== Stored data entries ==
'''

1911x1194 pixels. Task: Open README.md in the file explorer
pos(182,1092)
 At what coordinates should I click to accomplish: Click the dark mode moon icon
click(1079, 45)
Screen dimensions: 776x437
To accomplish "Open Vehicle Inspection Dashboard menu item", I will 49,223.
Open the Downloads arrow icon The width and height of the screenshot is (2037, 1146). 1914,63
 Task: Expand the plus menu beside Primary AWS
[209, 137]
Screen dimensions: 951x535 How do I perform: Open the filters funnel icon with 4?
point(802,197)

'''

== WHAT IS BEING ASKED ==
Write out exactly the lines that run from the one containing "Task: Expand the" to the end of the records, both end lines included.

== OUTPUT ==
 Task: Expand the plus menu beside Primary AWS
[209, 137]
Screen dimensions: 951x535 How do I perform: Open the filters funnel icon with 4?
point(802,197)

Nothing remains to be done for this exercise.